### [SOURCE DATA]
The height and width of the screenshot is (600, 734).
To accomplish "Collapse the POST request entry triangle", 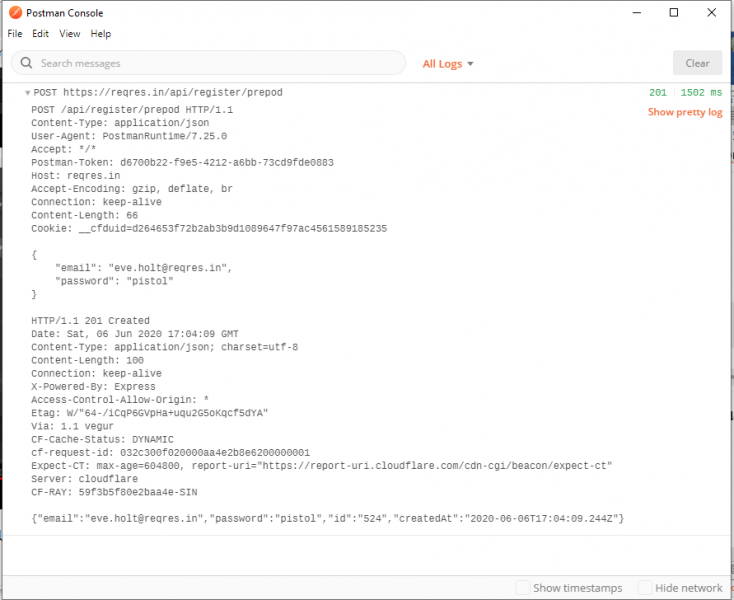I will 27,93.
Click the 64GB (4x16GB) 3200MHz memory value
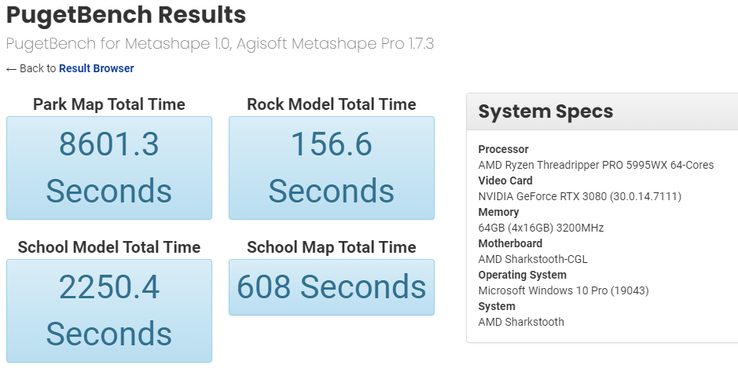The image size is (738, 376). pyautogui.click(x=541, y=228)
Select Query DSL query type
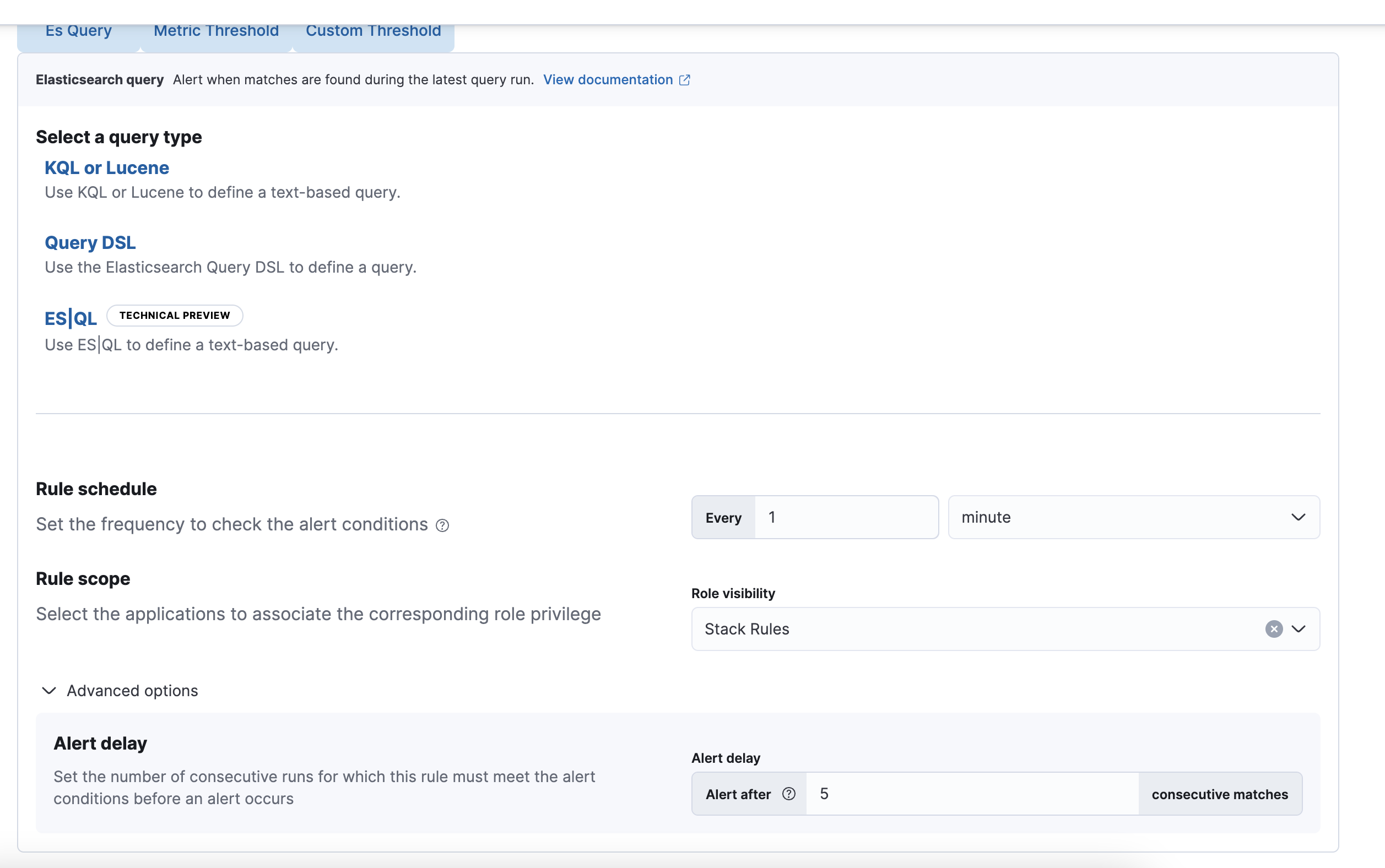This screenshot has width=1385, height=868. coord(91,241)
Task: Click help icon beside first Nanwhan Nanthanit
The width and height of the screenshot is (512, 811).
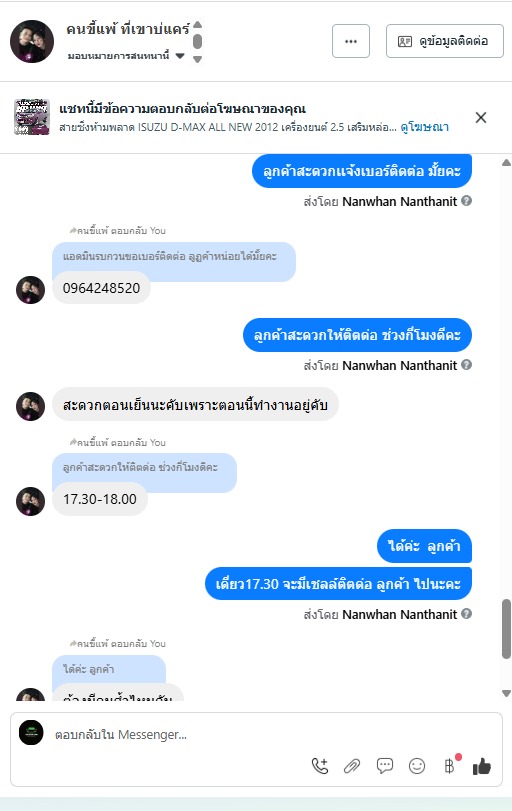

### [YOUR INSTRUCTIONS]
Starting at the line that holds "Select Query DSL query type", repeat every line through the end of the listing exactly as written, skipping any picture.

### [ANSWER TO THIS TASK]
Select Query DSL query type
This screenshot has width=1385, height=868. coord(91,241)
Task: Click help icon beside first Nanwhan Nanthanit
The width and height of the screenshot is (512, 811).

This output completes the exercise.